How to complete this task:
In your copy, leave out the pictures and repeat the entries below exactly.

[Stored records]
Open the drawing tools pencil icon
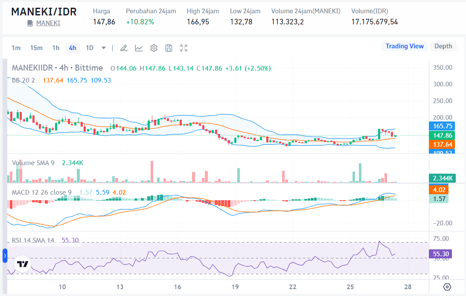click(x=124, y=48)
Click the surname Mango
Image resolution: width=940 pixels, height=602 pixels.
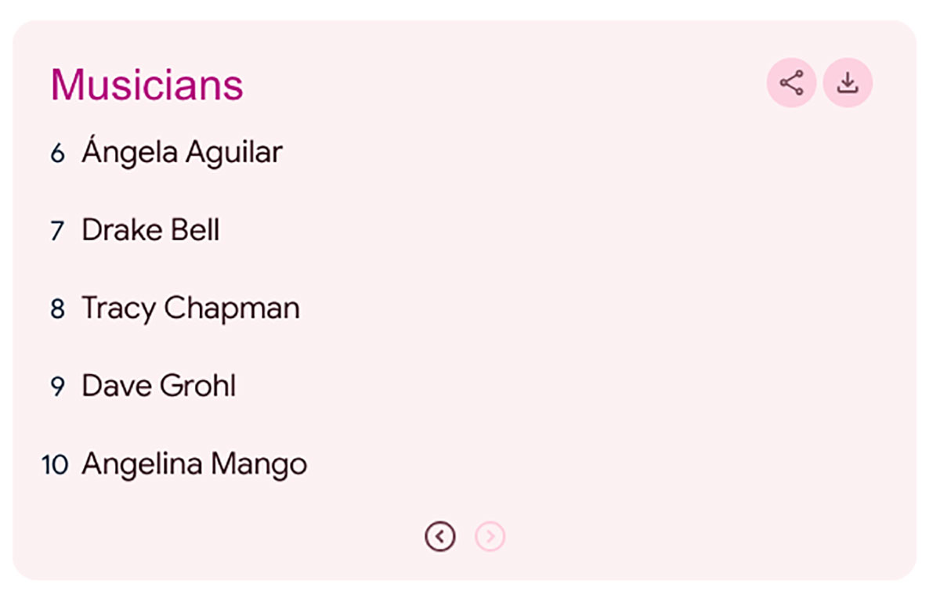[259, 465]
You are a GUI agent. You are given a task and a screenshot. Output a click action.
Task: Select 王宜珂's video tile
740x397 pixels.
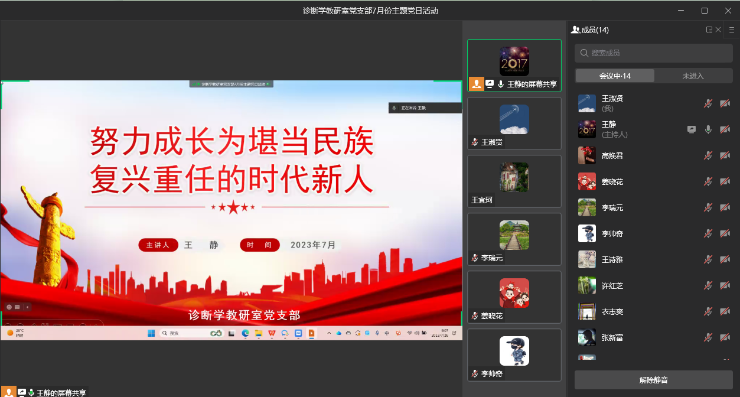[514, 181]
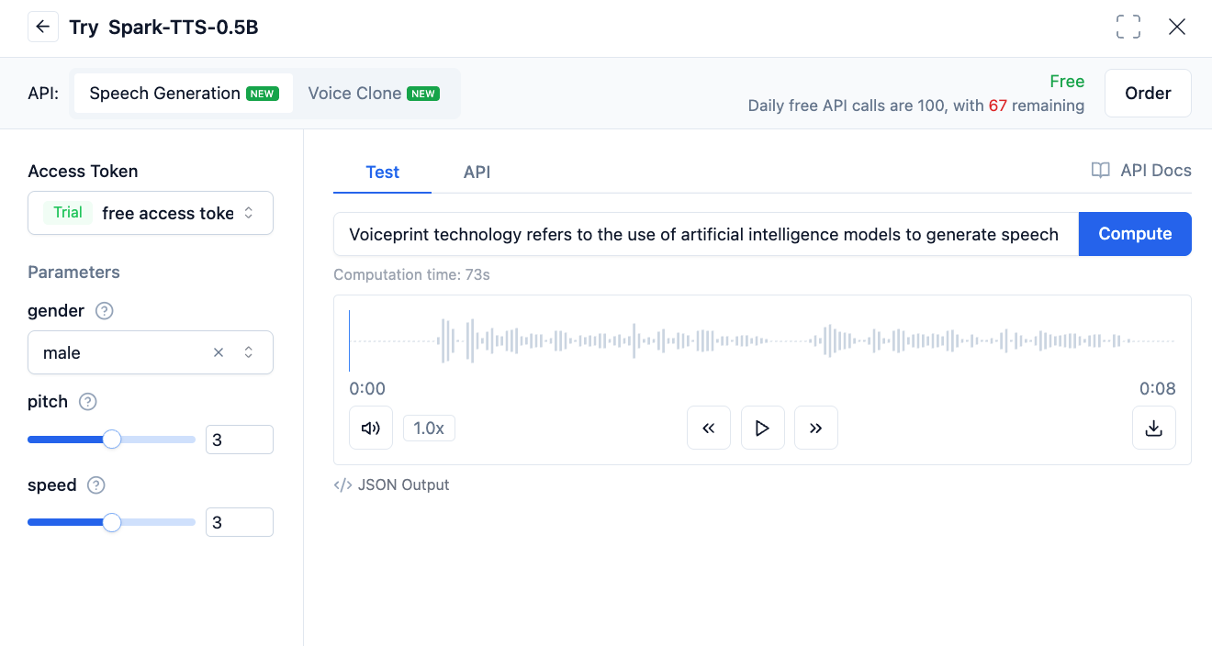Open help tooltip next to gender
The width and height of the screenshot is (1212, 646).
coord(105,311)
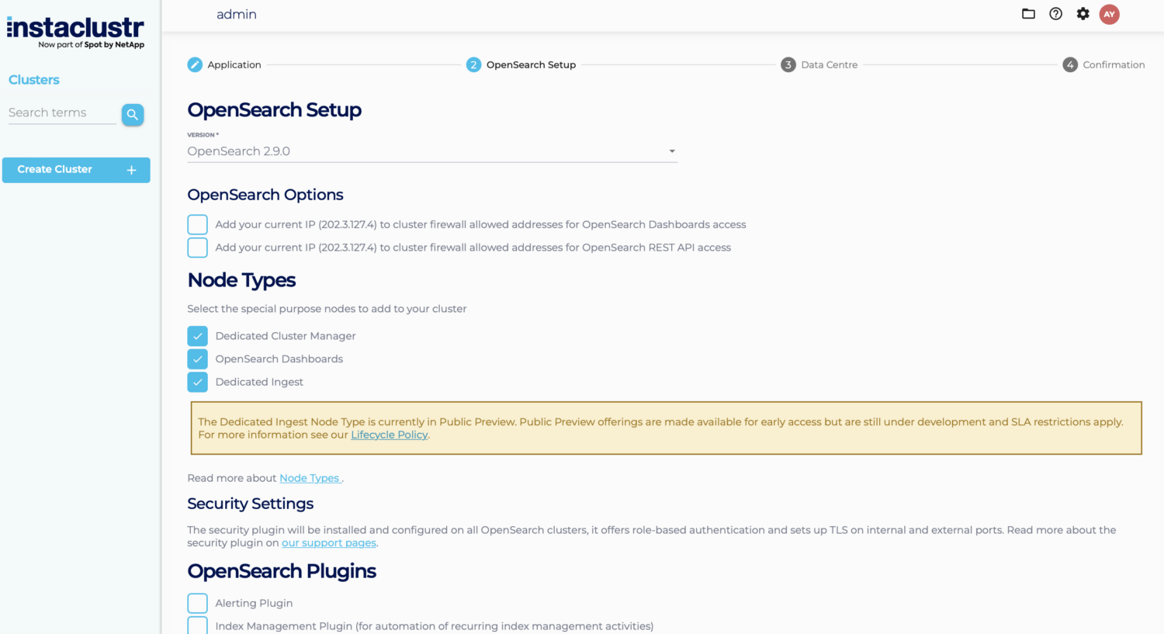Uncheck the Dedicated Cluster Manager node type
The height and width of the screenshot is (634, 1164).
[197, 335]
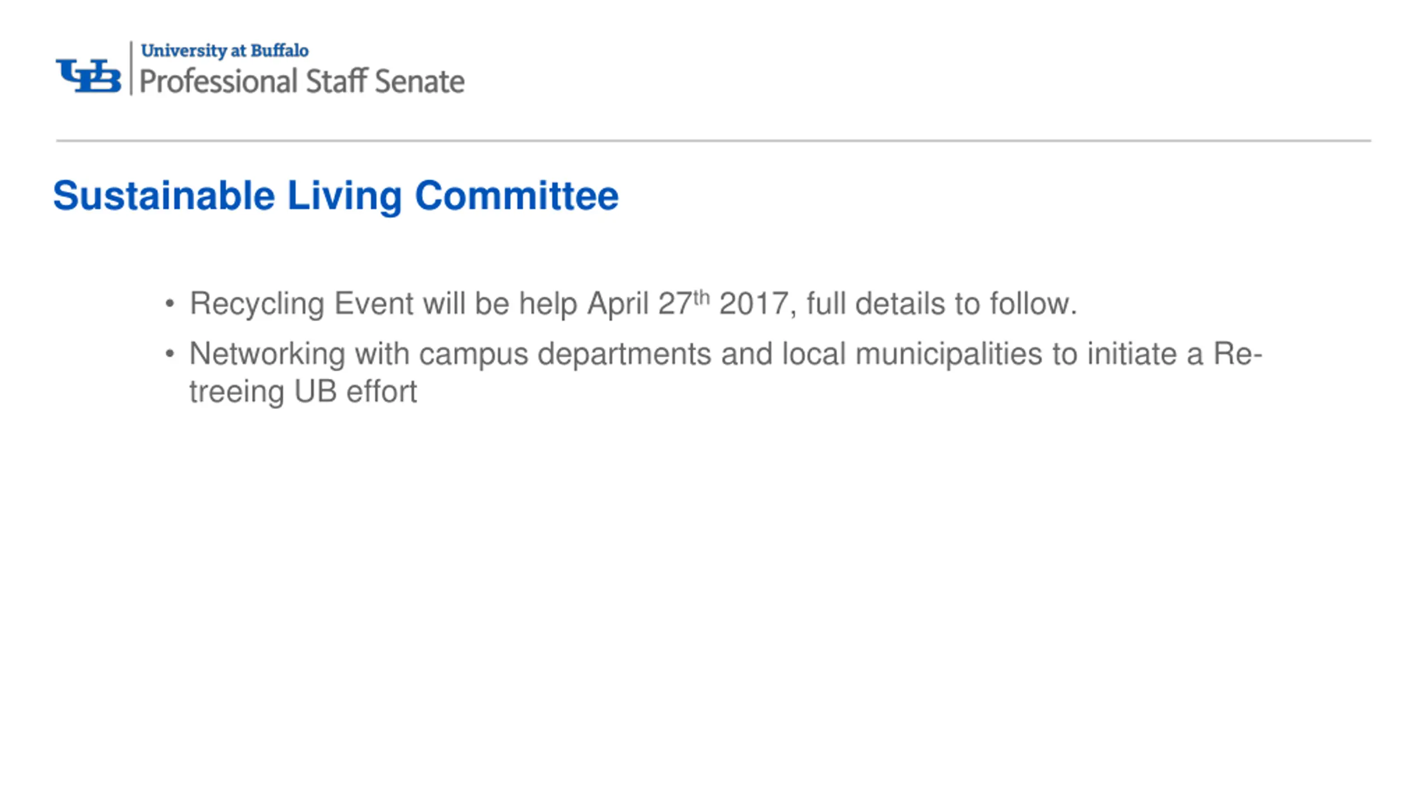Screen dimensions: 1428x803
Task: Click the year 2017 in bullet
Action: [x=754, y=304]
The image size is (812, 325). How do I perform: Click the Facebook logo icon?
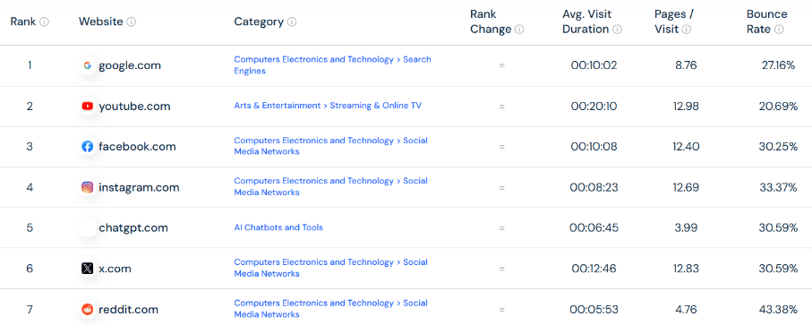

Answer space:
Open the drawing tools pencil icon
click(x=124, y=48)
Click the surname Mango
Image resolution: width=940 pixels, height=602 pixels.
[259, 465]
You are a GUI agent. You are given a task and a screenshot. Output a click action.
Task: Select 王宜珂's video tile
740x397 pixels.
[514, 181]
Open help tooltip next to gender
The width and height of the screenshot is (1212, 646).
coord(105,311)
Uncheck the Dedicated Cluster Manager node type
The height and width of the screenshot is (634, 1164).
[197, 335]
Screen dimensions: 1428x803
Task: Click the year 2017 in bullet
Action: [x=754, y=304]
The image size is (812, 325). How do I perform: Click the Facebook logo icon?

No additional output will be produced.